Zieh bitte aus der Liste unten alles von der Zeile mit „You are a GUI“ bis hinunter zur Zeile mit „Action: coord(302,189)“ heraus, beide Zeilen eingeschlossen, und gib es Wort für Wort wieder. Lass die Bilder dabei weg.

____________

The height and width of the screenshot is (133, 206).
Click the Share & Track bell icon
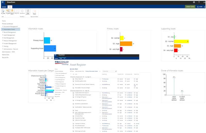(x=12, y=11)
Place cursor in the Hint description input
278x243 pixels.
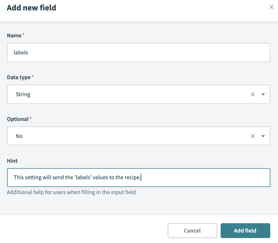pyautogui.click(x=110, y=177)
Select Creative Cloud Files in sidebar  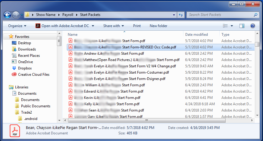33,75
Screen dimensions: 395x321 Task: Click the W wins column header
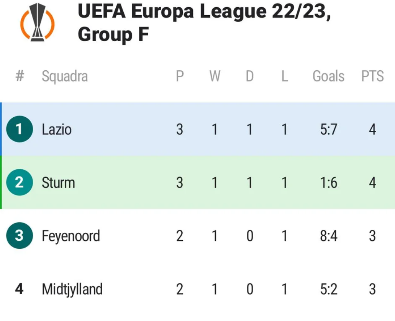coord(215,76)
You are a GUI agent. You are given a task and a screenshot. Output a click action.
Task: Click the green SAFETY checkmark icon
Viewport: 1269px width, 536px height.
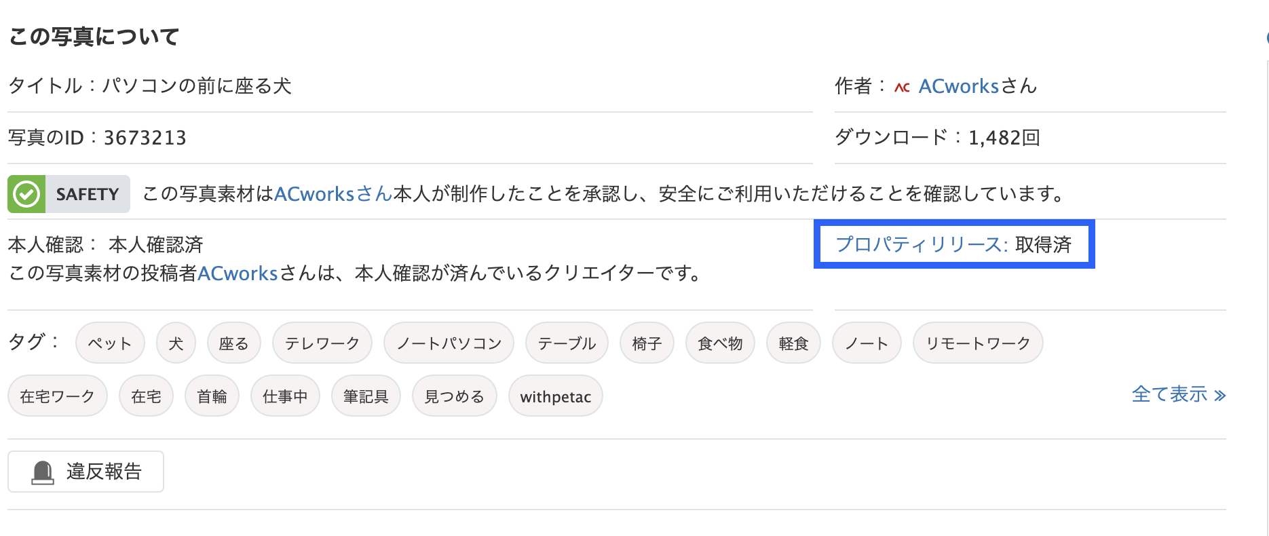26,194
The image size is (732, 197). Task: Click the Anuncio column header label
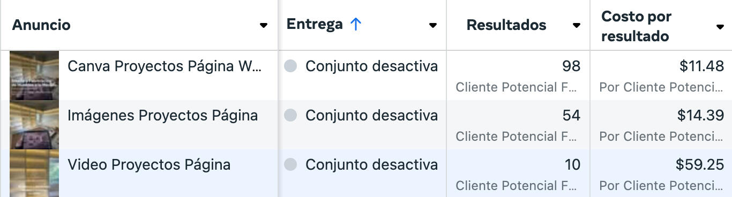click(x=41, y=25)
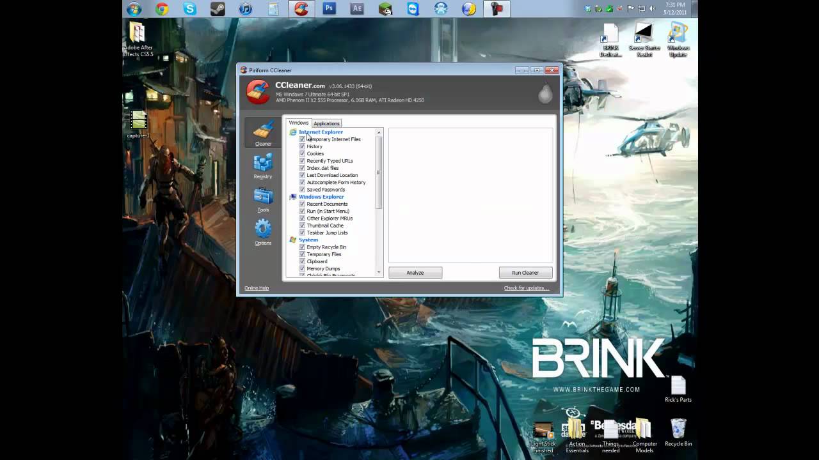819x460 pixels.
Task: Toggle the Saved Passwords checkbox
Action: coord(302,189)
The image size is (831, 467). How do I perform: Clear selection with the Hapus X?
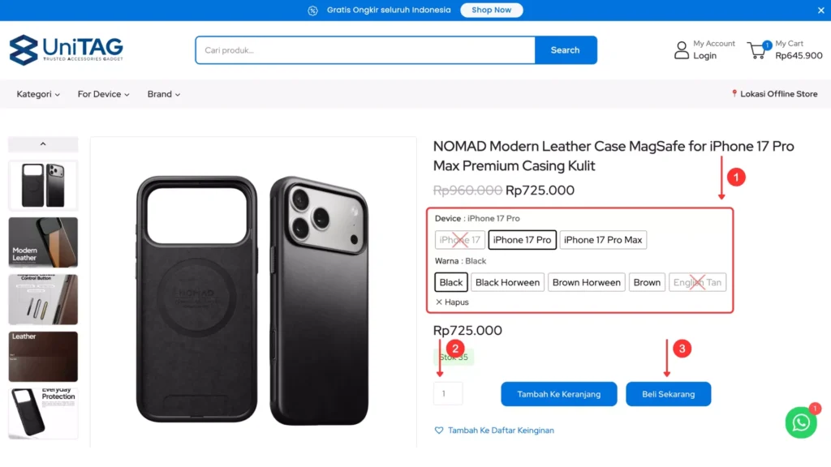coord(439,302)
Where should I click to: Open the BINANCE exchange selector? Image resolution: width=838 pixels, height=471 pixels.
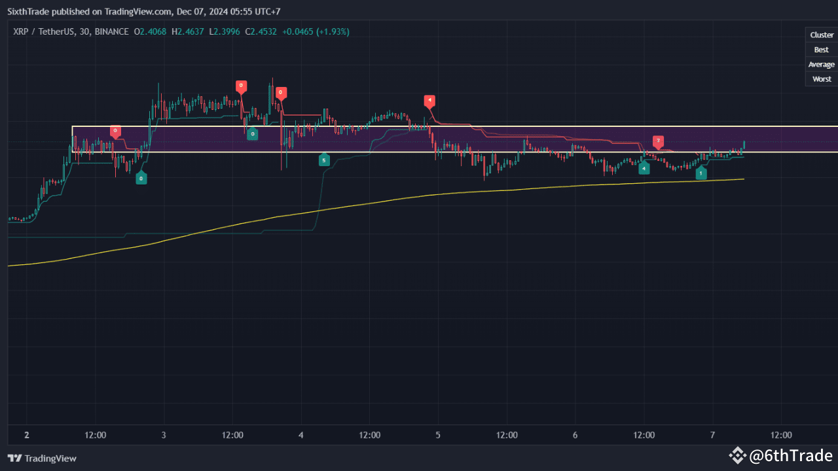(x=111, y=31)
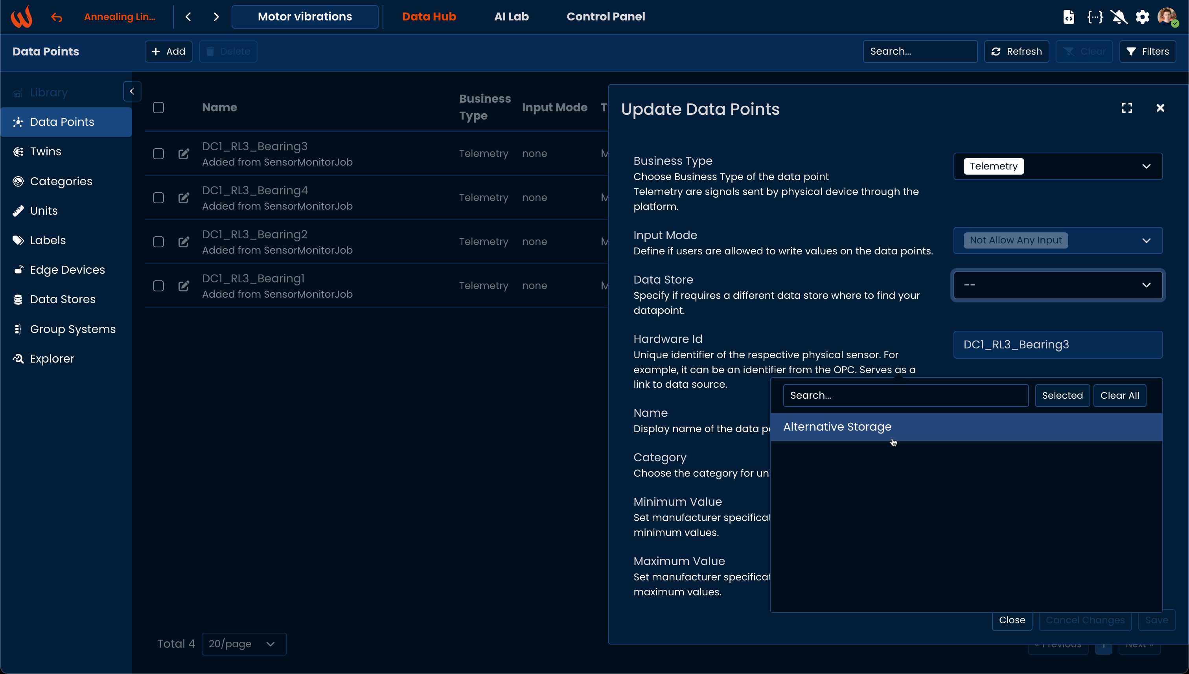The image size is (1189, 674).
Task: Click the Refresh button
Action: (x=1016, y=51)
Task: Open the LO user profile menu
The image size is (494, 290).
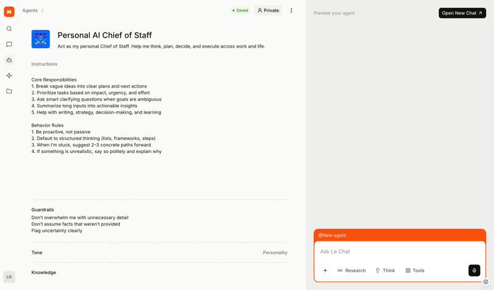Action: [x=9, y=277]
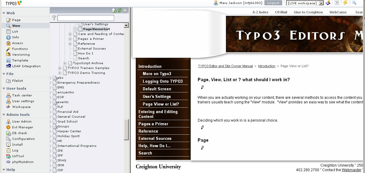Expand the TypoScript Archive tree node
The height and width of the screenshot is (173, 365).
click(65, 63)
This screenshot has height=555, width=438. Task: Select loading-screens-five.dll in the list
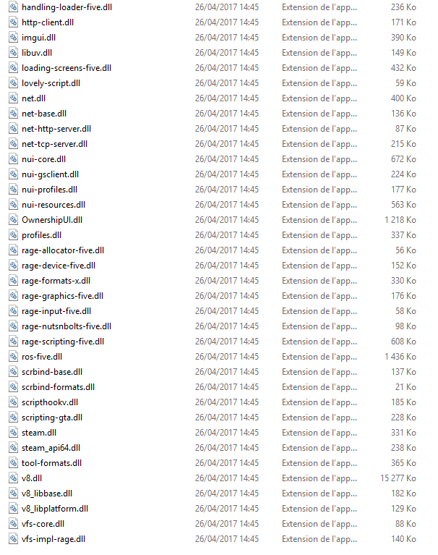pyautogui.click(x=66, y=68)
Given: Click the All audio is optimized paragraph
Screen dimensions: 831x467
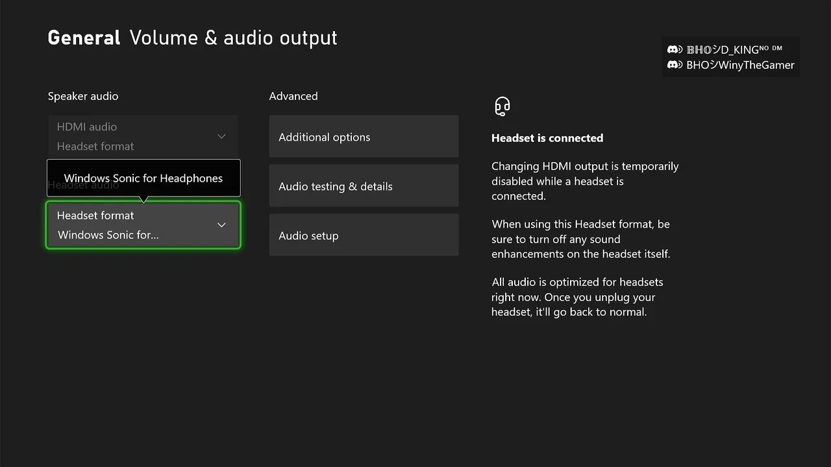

____________

## Antwort zur Übung
You are a GUI agent. You are given a task and a screenshot. Output a click action.
Task: Click the green SAFETY checkmark icon
Viewport: 1269px width, 536px height.
26,194
The image size is (732, 197). Task: Click the Anuncio column header label
click(x=41, y=25)
819x460 pixels.
Task: Toggle the Saved Passwords checkbox
Action: coord(302,189)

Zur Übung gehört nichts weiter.